__Task__.
Repeat each entry. Keep every line exactly as it is.

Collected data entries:
- - - - - - -

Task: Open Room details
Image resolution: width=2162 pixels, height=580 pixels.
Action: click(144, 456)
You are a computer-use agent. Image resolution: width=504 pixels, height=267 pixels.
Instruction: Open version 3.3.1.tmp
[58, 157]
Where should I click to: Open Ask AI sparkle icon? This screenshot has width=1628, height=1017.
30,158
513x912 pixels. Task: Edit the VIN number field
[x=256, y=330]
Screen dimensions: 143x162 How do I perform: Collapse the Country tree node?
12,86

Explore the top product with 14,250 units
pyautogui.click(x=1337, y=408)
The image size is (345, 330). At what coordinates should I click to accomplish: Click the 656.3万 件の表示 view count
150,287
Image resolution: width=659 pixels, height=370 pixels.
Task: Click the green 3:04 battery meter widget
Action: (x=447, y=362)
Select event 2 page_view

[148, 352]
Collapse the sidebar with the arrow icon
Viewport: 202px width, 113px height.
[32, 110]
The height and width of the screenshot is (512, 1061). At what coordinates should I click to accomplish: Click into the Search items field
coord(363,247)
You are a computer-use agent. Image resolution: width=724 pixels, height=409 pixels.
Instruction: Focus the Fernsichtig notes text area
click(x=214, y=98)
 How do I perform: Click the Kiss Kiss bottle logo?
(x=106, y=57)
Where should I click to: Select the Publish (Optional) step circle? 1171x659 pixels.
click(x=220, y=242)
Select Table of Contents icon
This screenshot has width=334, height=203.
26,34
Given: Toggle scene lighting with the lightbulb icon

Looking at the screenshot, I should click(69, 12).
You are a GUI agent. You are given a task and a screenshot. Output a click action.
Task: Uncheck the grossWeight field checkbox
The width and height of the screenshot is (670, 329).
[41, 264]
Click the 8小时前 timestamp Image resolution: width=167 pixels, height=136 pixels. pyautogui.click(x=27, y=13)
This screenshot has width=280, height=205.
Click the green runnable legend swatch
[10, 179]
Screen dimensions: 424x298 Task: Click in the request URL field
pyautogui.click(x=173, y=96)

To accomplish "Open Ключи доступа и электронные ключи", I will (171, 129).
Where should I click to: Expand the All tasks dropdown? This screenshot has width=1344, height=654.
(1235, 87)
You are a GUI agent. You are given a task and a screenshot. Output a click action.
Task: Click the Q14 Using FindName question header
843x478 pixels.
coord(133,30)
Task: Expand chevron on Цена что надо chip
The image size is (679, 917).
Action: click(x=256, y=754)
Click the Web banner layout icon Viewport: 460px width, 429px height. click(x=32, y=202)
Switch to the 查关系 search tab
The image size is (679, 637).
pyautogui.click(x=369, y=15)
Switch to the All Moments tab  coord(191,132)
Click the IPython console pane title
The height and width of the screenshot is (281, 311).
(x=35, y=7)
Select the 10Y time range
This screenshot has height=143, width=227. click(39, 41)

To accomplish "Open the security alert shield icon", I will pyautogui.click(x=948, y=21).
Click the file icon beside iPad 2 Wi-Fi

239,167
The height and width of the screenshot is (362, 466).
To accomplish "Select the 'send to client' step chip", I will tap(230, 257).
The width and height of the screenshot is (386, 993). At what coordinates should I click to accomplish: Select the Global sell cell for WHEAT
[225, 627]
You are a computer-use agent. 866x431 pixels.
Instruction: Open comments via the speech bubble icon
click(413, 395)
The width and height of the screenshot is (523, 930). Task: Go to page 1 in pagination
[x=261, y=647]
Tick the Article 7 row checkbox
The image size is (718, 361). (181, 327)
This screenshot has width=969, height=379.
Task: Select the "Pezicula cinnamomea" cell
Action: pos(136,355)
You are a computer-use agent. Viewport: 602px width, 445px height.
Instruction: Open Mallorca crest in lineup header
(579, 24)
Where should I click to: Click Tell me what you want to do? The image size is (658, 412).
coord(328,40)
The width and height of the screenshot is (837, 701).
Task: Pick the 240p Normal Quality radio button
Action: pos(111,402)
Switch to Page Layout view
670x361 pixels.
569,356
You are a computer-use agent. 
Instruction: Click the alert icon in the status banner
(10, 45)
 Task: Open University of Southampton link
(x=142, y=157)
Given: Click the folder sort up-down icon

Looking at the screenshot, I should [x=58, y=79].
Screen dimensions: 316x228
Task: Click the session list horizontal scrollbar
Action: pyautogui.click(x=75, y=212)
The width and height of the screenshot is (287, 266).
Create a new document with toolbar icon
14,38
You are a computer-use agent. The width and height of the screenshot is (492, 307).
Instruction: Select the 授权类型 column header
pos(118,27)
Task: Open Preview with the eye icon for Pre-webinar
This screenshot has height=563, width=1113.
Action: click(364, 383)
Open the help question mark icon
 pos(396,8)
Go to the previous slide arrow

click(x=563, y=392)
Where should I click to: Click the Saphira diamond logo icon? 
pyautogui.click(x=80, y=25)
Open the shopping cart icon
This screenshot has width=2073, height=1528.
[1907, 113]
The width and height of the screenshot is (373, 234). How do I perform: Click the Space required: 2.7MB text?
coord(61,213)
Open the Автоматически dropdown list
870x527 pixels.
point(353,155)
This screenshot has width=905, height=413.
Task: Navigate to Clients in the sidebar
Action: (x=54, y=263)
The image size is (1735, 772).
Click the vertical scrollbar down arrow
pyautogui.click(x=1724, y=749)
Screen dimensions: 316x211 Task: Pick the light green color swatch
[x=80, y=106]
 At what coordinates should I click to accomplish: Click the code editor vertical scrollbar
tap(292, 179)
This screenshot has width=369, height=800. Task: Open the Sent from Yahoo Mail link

- - - - - - -

__Finished task__.
Task: Open Room details
Image resolution: width=2162 pixels, height=580 pixels.
Action: click(144, 456)
You are a computer-use agent. Image resolution: width=504 pixels, height=267 pixels.
Instruction: Open version 3.3.1.tmp
[58, 157]
Where should I click to: Open Ask AI sparkle icon? This screenshot has width=1628, height=1017.
30,158
513x912 pixels. Task: Edit the VIN number field
[x=256, y=330]
Screen dimensions: 143x162 How do I perform: Collapse the Country tree node?
12,86

Explore the top product with 14,250 units
pyautogui.click(x=1337, y=408)
The image size is (345, 330). At what coordinates should I click to accomplish: Click the 656.3万 件の表示 view count
150,287
Image resolution: width=659 pixels, height=370 pixels.
Task: Click the green 3:04 battery meter widget
Action: (x=447, y=362)
Select event 2 page_view

[148, 352]
Collapse the sidebar with the arrow icon
Viewport: 202px width, 113px height.
[32, 110]
The height and width of the screenshot is (512, 1061). At what coordinates should I click to accomplish: Click into the Search items field
coord(363,247)
You are a computer-use agent. Image resolution: width=724 pixels, height=409 pixels.
Instruction: Focus the Fernsichtig notes text area
click(x=214, y=98)
 How do I perform: Click the Kiss Kiss bottle logo?
(x=106, y=57)
Where should I click to: Select the Publish (Optional) step circle? 1171x659 pixels.
click(x=220, y=242)
Select Table of Contents icon
This screenshot has width=334, height=203.
26,34
Given: Toggle scene lighting with the lightbulb icon

Looking at the screenshot, I should click(69, 12).
You are a GUI agent. You are given a task and a screenshot. Output a click action.
Task: Uncheck the grossWeight field checkbox
The width and height of the screenshot is (670, 329).
[41, 264]
Click the 8小时前 timestamp Image resolution: width=167 pixels, height=136 pixels. pyautogui.click(x=27, y=13)
This screenshot has width=280, height=205.
Click the green runnable legend swatch
[10, 179]
Screen dimensions: 424x298 Task: Click in the request URL field
pyautogui.click(x=173, y=96)

To accomplish "Open Ключи доступа и электронные ключи", I will (171, 129).
Where should I click to: Expand the All tasks dropdown? This screenshot has width=1344, height=654.
(1235, 87)
You are a GUI agent. You are given a task and a screenshot. Output a click action.
Task: Click the Q14 Using FindName question header
843x478 pixels.
coord(133,30)
Task: Expand chevron on Цена что надо chip
The image size is (679, 917).
Action: click(x=256, y=754)
Click the Web banner layout icon Viewport: 460px width, 429px height. click(x=32, y=202)
Switch to the 查关系 search tab
The image size is (679, 637).
pyautogui.click(x=369, y=15)
Switch to the All Moments tab  coord(191,132)
Click the IPython console pane title
The height and width of the screenshot is (281, 311).
(x=35, y=7)
Select the 10Y time range
This screenshot has height=143, width=227. click(39, 41)

To accomplish "Open the security alert shield icon", I will pyautogui.click(x=948, y=21).
Click the file icon beside iPad 2 Wi-Fi

239,167
The height and width of the screenshot is (362, 466).
To accomplish "Select the 'send to client' step chip", I will tap(230, 257).
The width and height of the screenshot is (386, 993). At what coordinates should I click to accomplish: Select the Global sell cell for WHEAT
[225, 627]
You are a computer-use agent. 866x431 pixels.
Instruction: Open comments via the speech bubble icon
click(413, 395)
The width and height of the screenshot is (523, 930). Task: Go to page 1 in pagination
[x=261, y=647]
Tick the Article 7 row checkbox
The image size is (718, 361). (181, 327)
This screenshot has width=969, height=379.
Task: Select the "Pezicula cinnamomea" cell
Action: pos(136,355)
You are a computer-use agent. Viewport: 602px width, 445px height.
Instruction: Open Mallorca crest in lineup header
(579, 24)
Where should I click to: Click Tell me what you want to do? The image size is (658, 412).
coord(328,40)
The width and height of the screenshot is (837, 701).
Task: Pick the 240p Normal Quality radio button
Action: pos(111,402)
Switch to Page Layout view
670x361 pixels.
569,356
You are a computer-use agent. 
Instruction: Click the alert icon in the status banner
(10, 45)
 Task: Open University of Southampton link
(x=142, y=157)
Given: Click the folder sort up-down icon

Looking at the screenshot, I should [x=58, y=79].
Screen dimensions: 316x228
Task: Click the session list horizontal scrollbar
Action: pyautogui.click(x=75, y=212)
The width and height of the screenshot is (287, 266).
Create a new document with toolbar icon
14,38
You are a computer-use agent. The width and height of the screenshot is (492, 307).
Instruction: Select the 授权类型 column header
pos(118,27)
Task: Open Preview with the eye icon for Pre-webinar
This screenshot has height=563, width=1113.
Action: click(364, 383)
Open the help question mark icon
 pos(396,8)
Go to the previous slide arrow

click(x=563, y=392)
Where should I click to: Click the Saphira diamond logo icon? 
pyautogui.click(x=80, y=25)
Open the shopping cart icon
This screenshot has width=2073, height=1528.
[1907, 113]
The width and height of the screenshot is (373, 234). How do I perform: Click the Space required: 2.7MB text?
coord(61,213)
Open the Автоматически dropdown list
870x527 pixels.
point(353,155)
This screenshot has width=905, height=413.
Task: Navigate to Clients in the sidebar
Action: (x=54, y=263)
The image size is (1735, 772).
Click the vertical scrollbar down arrow
pyautogui.click(x=1724, y=749)
Screen dimensions: 316x211 Task: Pick the light green color swatch
[x=80, y=106]
 At what coordinates should I click to accomplish: Click the code editor vertical scrollbar
tap(292, 179)
This screenshot has width=369, height=800. Task: Open the Sent from Yahoo Mail link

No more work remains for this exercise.